Patient laut Gutachter nicht bei Bewusstsein

Das war passiert, als die Frau von den Ärzten ins AKH gerufen wurde. Der Mann hatte da nur noch wenige Stunden zu leben, die Ärzte hatten auch beschlossen, im Falle eines Kreislaufstillstandes keine Reanimation mehr durchzuführen. Auf dem Weg ins AKH trank die Frau immer wieder Wodka, das sei die Überwindung der letzten Hemmschwelle gewesen, so die Frau. Laut Gutachter dürfte sie mittel- bis hochgradig alkoholisiert gewesen sein.

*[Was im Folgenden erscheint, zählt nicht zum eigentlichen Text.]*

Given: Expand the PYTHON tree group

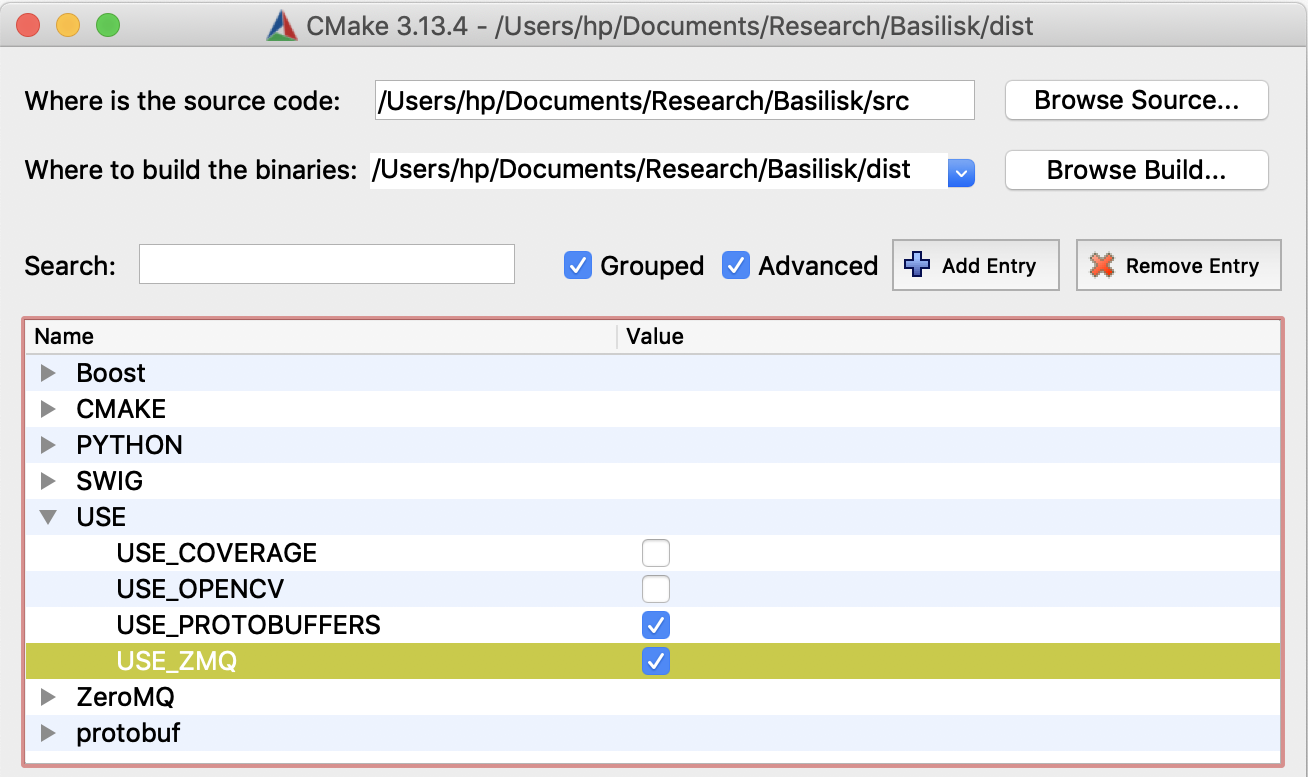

Auf der Intensivstation angekommen, wurde sie von den Ärzten über den dramatischen Zustand ihres Freundes aufgeklärt. Als der Pfleger gegen 17.00 Uhr aus dem Zimmer ging, war die Frau für zehn Minuten mit dem Patienten alleine. „’Das ist mein letzter Liebesdienst an dir, Willi‘, hab ich gesagt“, so die Frau. Als der akustische Alarm der Beatmungsmaschine ertönte, stürmte medizinisches Personal ins Zimmer. Die Frau hielt in einer Hand den Sterbenden, in der anderen den Dialysekatheter. Auch der Beatmungstubus, die Magensonde sowie EKG-Kabel waren bereits entfernt.

Wie der Sachverständige für Intensivmedizin, Rudolf Likar, ausführte, war der Patient zum Zeitpunkt, als die Schläuche gezogen wurden, längst nicht mehr bei Bewusstsein: „Der Sterbeprozess war im Gange.“ Der Mann wäre laut Likar auch ohne Zutun der 55-Jährigen gestorben. Man habe ihn im Krankenhaus nur mehr mit Schlaf- und Schmerzmitteln versorgt, um Angehörigen die Möglichkeit zu geben, sich von ihm zu Lebzeiten zu verabschieden. Das Rausreißen der lebenserhaltenden Geräte hätte dem Patienten vielmehr eine Schmerzreizung zugefügt.

Mord, Totschlag oder Tötung auf Verlangen

Freunde des 70-Jährigen sagten aus, sie hätten nichts von so einer Vereinbarung zur Sterbehilfe gewusst. Die Geschworenen mussten sich nun also mit der Frage auseinandersetzen, ob es sich in dem Fall um Mord, Totschlag oder – wie sich die 55-Jährige verantwortete – Tötung auf Verlangen gehandelt hat. Gerichtspsychiater Peter Hofmann sah allerdings keine Hinweise auf eine allgemein begreifliche Gemütsbewegung der Beschuldigten, was einen Totschlag rechtfertigen würde.